Speaking to a Belgian cycling podcast, the classics legend claimed he noticed several “weird” things about his Swiss rival’s 2010 Tour of Flanders win, and said Lance Armstrong responded to his US Postal exit with “Good luck, you’ll need it”
Next April, it will be 15 years since Fabian Cancellara and Tom Boonen’s era-defining duel at the 2010 Tour of Flanders. And the sight of Cancellara, clad in his Swiss champion’s jersey, powering away from the Belgian champ on the Muur van Geraardsbergen – and the subsequent innuendo-fuelled controversy that’s hovered over that particular race-destroying acceleration ever since – is one that Boonen has clearly found rather more difficult to shake off over the years.
Because this week, in a podcast interview in Belgium, classics legend Boonen – not for the first time – addressed the motor doping rumours which have clouded Cancellara’s 2010 Ronde win for a decade and a half, pointing out several “weird” incidents which allegedly occurred during and after the Swiss star’s victory, and admitting that “I have my thoughts about it, but I'll keep them to myself”.
Elsewhere in the podcast, Boonen criticised his former teammate Lance Armstrong, claiming that the banned Texan blanked him for six years after he left US Postal early to join Quick-Step – prompting Boonen to adopt a “f*** you, man” attitude towards Armstrong in the peloton – comments which have since led his former boss at the American team, Johan Bruyneel, to tell the Belgian to “shut up” on social media.
“Why in the world did that happen?”
Speaking to Het Nieuwsblad’s Stamcafé Koers podcast, 44-year-old Boonen, the joint-holder of the record for most victories at both Paris-Roubaix and the Tour of Flanders, with four and three victories respectively, suggested that he doesn’t know “what’s true or not” concerning that infamous head-to-head duel with Fabian Cancellara at the 2010 Ronde.

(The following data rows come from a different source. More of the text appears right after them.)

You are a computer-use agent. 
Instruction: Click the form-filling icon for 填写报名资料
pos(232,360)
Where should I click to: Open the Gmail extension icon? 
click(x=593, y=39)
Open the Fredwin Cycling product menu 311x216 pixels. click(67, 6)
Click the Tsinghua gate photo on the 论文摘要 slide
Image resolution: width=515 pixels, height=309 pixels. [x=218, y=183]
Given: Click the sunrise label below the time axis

That 2010 edition of the Belgian monument saw the two defining classics riders of their era, Boonen and Cancellara, clad in their respective national champion’s jerseys, go clear together with around 45km to go.
But on the then-often decisive Muur van Geraardsbergen, or Kapelmuur, with 16km to go, Cancellara – firmly planted in the saddle – simply powered away from Boonen on the steep cobbled climb, as the home hero forlornly wrestled with his bike, while the Swiss rider disappeared around the hill-top chapel, never to be seen again.

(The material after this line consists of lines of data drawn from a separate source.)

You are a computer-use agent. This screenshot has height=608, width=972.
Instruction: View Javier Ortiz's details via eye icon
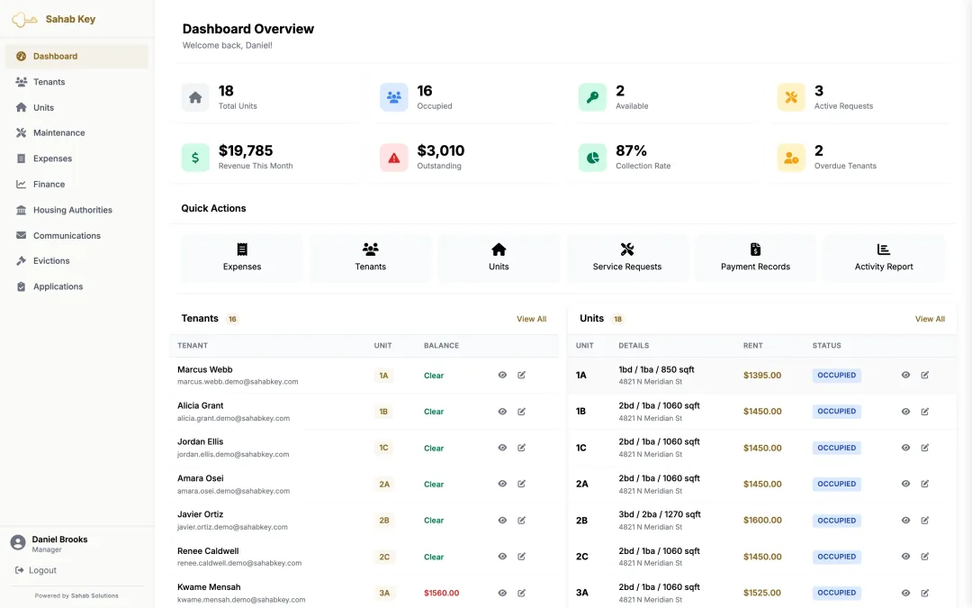tap(502, 520)
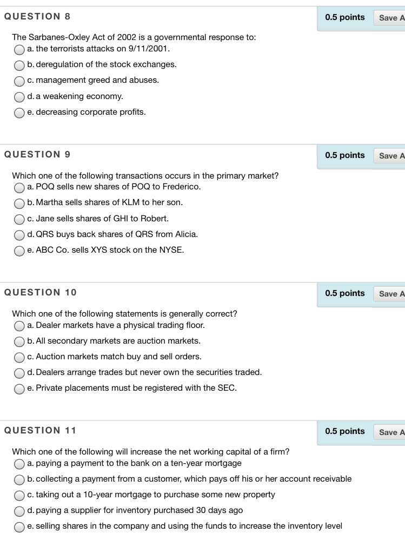This screenshot has height=546, width=405.
Task: Select c. management greed and abuses
Action: pyautogui.click(x=19, y=81)
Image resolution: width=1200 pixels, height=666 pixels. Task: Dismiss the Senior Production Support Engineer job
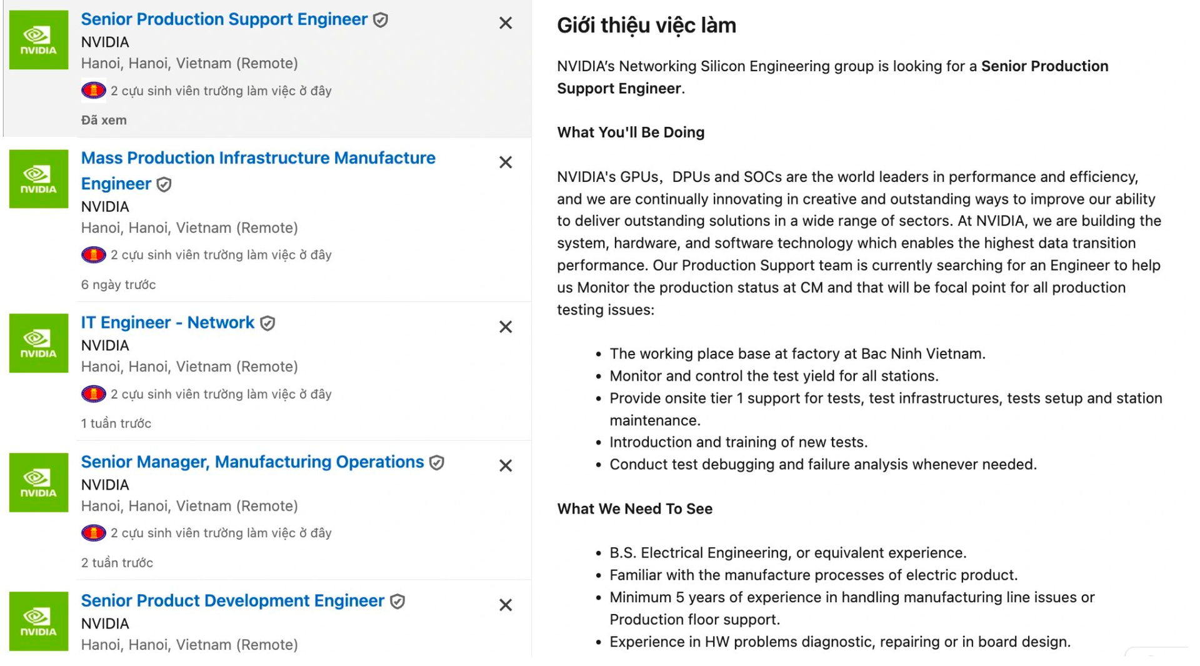pos(506,23)
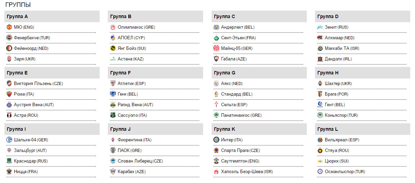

By the finish in Ninove, Cancellara was 75 seconds clear of Boonen, having secured the first of what would prove to be a record-equalling three victories at the Ronde.
And in doing so, he unleashed a wave of speculation about the source of his Kapelmuur-taming power.
A month after his Ronde win, which he followed up with another stunning solo victory at Paris-Roubaix a week later, a video titled ‘Bike with engine (doped bike) and Cancellara (Roubaix-Vlaanderen)’ was posted on YouTube by Italian Michele Bufalino.
The video, which featured former pro Davide Cassani and has since been viewed 5.4 million times, claimed that Cancellara had used a concealed motor in his bike on the way to his Flanders and Roubaix triumphs, by pointing to instances where the Swiss rider allegedly made odd hand movements near his shifter, which were followed by “unnatural accelerations” while seated.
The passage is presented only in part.